Hasta tal punto que, en el caso de Fortuny, llegó a plantearse que de saberse su homosexualidad sus rivales podrían sentirse incómodos. “Creo que el judo sí influye porque al ser un deporte de contacto pues te sientes más violentado o tienes la sensación de que puedes hacer sentir incómodo a alguien. Cuando hacía judo pensaba: si se lo digo a mis compañeros a lo mejor alguien se va a creer que cuando haga un combate le estoy tocando o viendo de otra forma’. Luego te das cuenta de que no es así”.

El colectivo LGTBIQ+ y el fútbol

Quizás el área donde se silencia más la sexualidad de sus profesionales es el fútbol, el deporte rey en nuestra sociedad.

El Plural.com publicó que el Mundial de Rusia podría teñirse de color arcoíris anunciando que 20 futbolistas iban a salir del armario.
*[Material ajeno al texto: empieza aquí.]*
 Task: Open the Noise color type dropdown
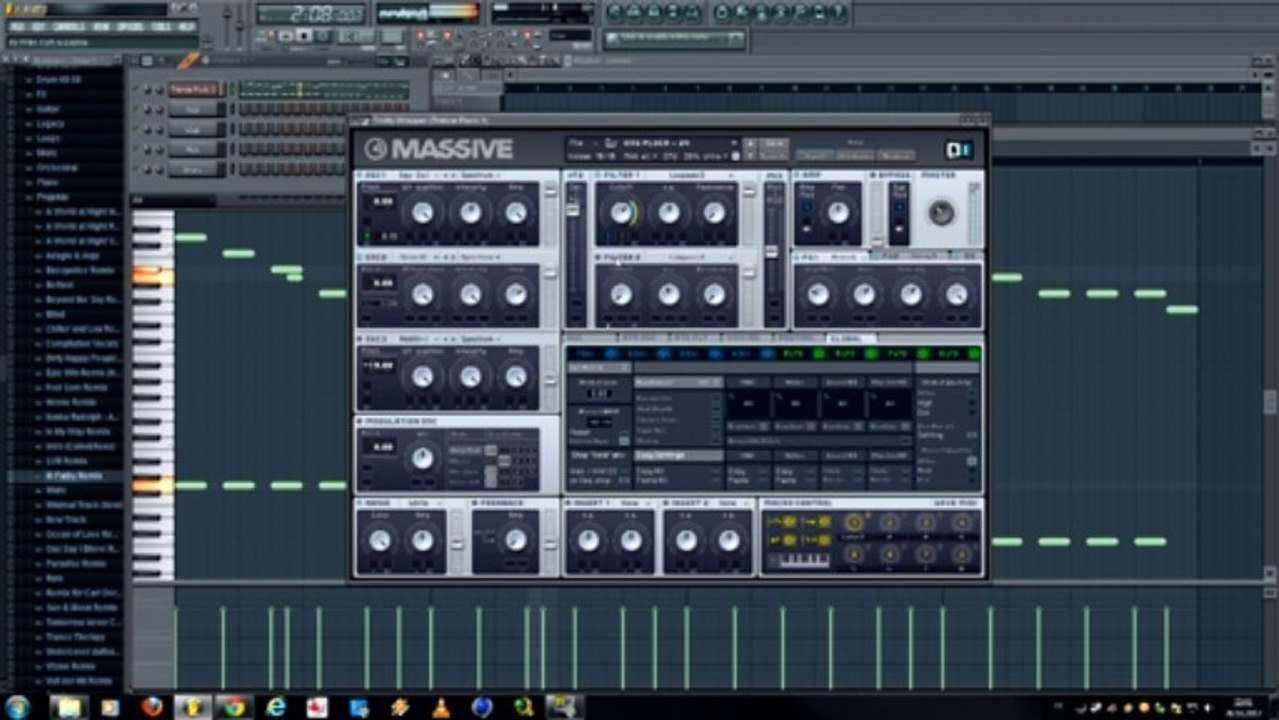coord(418,503)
Sin embargo, el Mundial paso y no hubo rastro de esa supuesta reivindicación.

Todo empezó con unas declaraciones del futbolista Liam Davis al diario británico The Telegraph en las que aseguraba que había un “grupo de unos 20 jugadores” planeando salir del armario. "Aparentemente hay un grupo de unos 20 jugadores que están trabajando en ello, y se lo han confiado a otras personas", dijo Davis.
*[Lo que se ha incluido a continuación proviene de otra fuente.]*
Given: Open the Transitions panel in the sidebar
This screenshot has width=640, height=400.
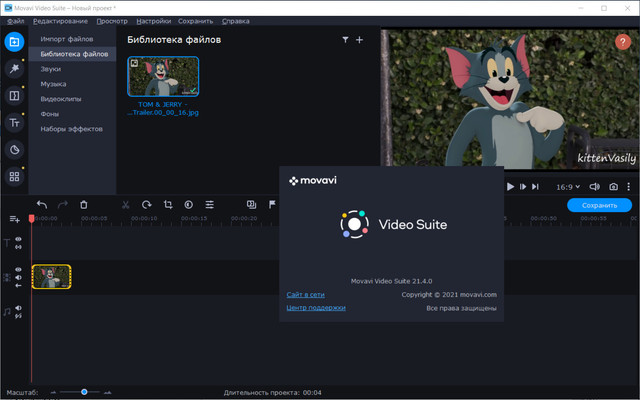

Esta confesión hizo que saltara las alarmas en Rusia, precisamente uno de los países con mayor estigma contra los colectivos LGTBI. De hecho, el Tribunal Europeo de Derechos Humanos (TEDH) ya condenó al país por discriminar y vulnerar la libertad de expresión por la llamada “ley de propaganda gay”, impulsada por el polémico presidente Vladimir Putin.
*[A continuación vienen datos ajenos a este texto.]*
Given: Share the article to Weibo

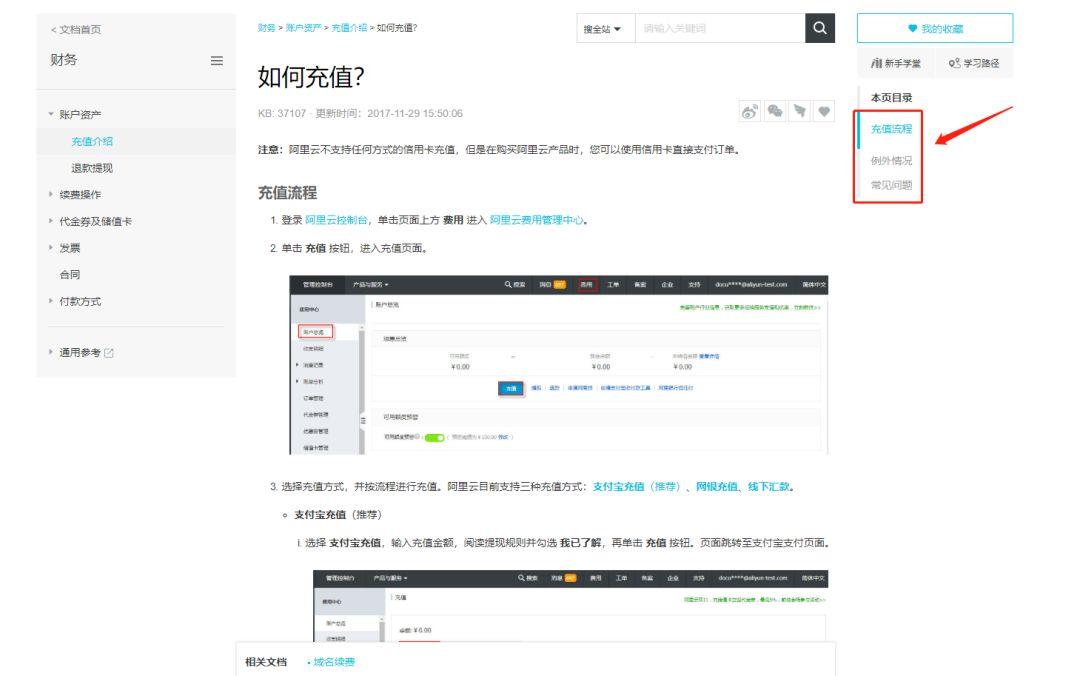Looking at the screenshot, I should [750, 111].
El contexto, el anuncio podría haber ayudado de alguna manera a romper algunos tabúes intrínsecos que arrastra el deporte rey, como que es un deporte solamente para heterosexuales. Y aunque poco a poco se van dando casos de jugadores que salen del armario, éstos siguen siendo excepción y no regla. Además, la mayoría de los futbolistas que han reconocido su homosexualidad han esperado a que sus carreras hayan terminado para hacerlo oficial.